Further, since concussion patients can often be functionally compromised when they first present to your clinic, the PCSS is valuable in that it exerts a relatively low cognitive and physical demand on your patient when administered.

Validity and International Use:

The PCSS is recognized globally as a research-validated, accurate instrument for assessing post-concussion symptoms. It was recommended at both the Berlin and Amsterdam International Conferences on Concussion in Sport, making it a globally recognized and accepted tool for assessing concussion symptoms. This allows for consistency in assessment across countries and, as stated above, leads to improved data collection and research outcomes.

Limitations of the PCSS.

Though the Post-Concussion Symptom Scale can be a helpful tool in diagnosing and clinically managing patients with concussion, it also has limitations (as every tool does). These are important to consider.

Some limitations include:

Subjective nature:

The PCSS relies on self-reported symptoms, which may be influenced by factors such as mood or psychological state. Patients may also over or under-report symptoms due to various reasons. This means that the scores on the PCSS may not always accurately reflect the patient’s true symptom severity.

Limited scope:

As mentioned earlier, the PCSS does not cover all possible concussion symptoms and, therefore, should be combined with other assessment tools for a more comprehensive evaluation.

Lack of baseline:

Unless the PCSS is completed first as a baseline test, interpretation of the scale post-injury can be challenging. Without a baseline score, it is difficult to determine how diverse pre-injury symptoms were from post-concussion symptoms. This may result in inaccurate assessment and limit the tool’s use to assist in initially determining diagnosis and prognosis.

In Summary.

The Post-Concussion Symptom Scale, though only a small part of the overall diagnostic and treatment framework, is nonetheless still of great importance for clinicians who manage patients with concussion. It is a valuable tool for diagnosing, assessing, and monitoring symptoms and predicting recovery rate.

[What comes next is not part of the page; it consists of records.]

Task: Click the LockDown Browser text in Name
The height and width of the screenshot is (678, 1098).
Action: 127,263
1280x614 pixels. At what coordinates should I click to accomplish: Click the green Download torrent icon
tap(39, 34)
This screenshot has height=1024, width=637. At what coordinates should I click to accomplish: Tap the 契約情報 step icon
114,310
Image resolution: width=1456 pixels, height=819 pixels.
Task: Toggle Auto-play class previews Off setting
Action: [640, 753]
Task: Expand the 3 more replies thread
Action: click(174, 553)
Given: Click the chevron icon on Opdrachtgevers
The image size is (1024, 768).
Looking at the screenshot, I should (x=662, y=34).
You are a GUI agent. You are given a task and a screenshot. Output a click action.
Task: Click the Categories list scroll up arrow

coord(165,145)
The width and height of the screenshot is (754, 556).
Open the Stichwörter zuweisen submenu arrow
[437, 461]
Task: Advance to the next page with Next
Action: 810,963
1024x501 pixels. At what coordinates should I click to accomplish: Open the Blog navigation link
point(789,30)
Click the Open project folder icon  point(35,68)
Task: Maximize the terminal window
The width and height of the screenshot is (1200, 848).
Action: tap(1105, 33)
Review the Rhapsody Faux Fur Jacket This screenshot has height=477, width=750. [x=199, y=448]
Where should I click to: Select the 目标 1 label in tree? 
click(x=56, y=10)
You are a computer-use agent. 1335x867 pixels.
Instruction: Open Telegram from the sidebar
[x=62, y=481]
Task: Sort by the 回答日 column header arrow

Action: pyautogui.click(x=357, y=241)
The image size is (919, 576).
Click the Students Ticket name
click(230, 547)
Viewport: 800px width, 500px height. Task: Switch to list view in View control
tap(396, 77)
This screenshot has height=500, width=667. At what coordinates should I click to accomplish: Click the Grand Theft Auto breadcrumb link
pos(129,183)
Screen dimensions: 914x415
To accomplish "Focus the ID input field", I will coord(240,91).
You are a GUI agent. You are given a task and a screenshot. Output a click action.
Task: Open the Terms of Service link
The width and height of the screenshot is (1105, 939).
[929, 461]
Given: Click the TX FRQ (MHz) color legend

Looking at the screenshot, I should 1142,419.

While it has limitations, the PCSS is easy to administer, making it accessible to healthcare professionals of all experience levels and diverse patient populations. Its global recognition further strengthens its value in promoting consistency and improved data collection for research purposes.

The PCSS is a simple but valuable tool that should be used by every healthcare professional who manages patients with concussions, whether on the sideline or in the clinic.